Remember back to the GeForce 3 days. The Geforce 3 launched at 299 I believe, and then there was the eventual release of the Geforce 3 Ti500 and Ti200. Ti200 being ~$200 but providing within ~25% performance of the highest end offereings. The landscape has of course changed drastically since that time and these days you have to pay a lot more than 200 bucks to get within 25% of the top end. Though the 7950 and 7850 once overclocked are outstanding values for performance relative to their peers.

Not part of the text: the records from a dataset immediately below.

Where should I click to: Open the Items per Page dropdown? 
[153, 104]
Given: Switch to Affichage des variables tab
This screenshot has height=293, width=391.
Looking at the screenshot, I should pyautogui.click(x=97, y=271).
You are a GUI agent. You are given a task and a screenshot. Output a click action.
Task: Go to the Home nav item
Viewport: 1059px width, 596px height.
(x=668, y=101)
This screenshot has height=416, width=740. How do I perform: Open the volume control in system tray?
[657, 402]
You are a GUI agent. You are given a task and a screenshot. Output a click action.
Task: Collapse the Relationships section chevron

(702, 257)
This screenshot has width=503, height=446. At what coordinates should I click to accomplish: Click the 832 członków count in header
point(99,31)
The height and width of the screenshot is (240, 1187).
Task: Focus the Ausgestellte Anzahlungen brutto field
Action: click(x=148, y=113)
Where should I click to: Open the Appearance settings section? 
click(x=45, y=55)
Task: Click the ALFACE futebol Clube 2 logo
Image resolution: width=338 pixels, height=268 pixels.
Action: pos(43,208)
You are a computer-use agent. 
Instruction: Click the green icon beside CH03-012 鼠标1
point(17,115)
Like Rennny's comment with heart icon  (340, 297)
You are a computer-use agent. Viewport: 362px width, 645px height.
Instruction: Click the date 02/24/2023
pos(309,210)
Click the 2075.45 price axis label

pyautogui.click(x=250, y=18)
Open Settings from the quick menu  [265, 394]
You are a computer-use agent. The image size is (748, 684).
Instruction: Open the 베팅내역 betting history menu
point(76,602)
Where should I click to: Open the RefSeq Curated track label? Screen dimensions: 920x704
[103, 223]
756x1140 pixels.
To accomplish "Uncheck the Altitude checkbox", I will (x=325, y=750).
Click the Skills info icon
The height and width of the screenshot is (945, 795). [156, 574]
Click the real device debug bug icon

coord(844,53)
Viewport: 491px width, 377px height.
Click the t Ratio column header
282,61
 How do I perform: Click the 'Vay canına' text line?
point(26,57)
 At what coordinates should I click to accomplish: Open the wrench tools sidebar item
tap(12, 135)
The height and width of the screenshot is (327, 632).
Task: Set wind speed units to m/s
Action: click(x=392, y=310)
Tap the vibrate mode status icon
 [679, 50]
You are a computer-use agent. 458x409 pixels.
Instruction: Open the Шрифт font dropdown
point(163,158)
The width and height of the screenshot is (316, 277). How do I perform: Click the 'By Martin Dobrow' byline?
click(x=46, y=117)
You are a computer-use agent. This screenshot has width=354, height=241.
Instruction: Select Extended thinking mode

The HD5770 was released Mid 2009 for 160 bucks. Now almost 4 years later! we have the 7790 and GTX 650Ti which are close in price but offer only roughly a 50% performance increase and 0% VRAM increase. What has happened is the midrange as we came to know it 3-5 years ago (Read Sub $200) has been cleverly bumped up to the $300 dollar mark. Of course during this time most folks aren't earning any more money, in many cases less, than 4 years ago and they have LESS disposable income due to rising costs of food and energy.


I've been razor thin close to pulling the trigger on a 7850, but i'll be waiting till next generation or the following and i'll get whatever is within 25% of the top end available at that time.

Here you are

http://www.newegg.com/Product/Produc...D=3938566&amp;SID=

$175 for a 7850 2GB (there is a $20 rebate so actually its $155). You also get two free games.

Non reference design will cost about $180 for 2 GB with the two (actually its three free games).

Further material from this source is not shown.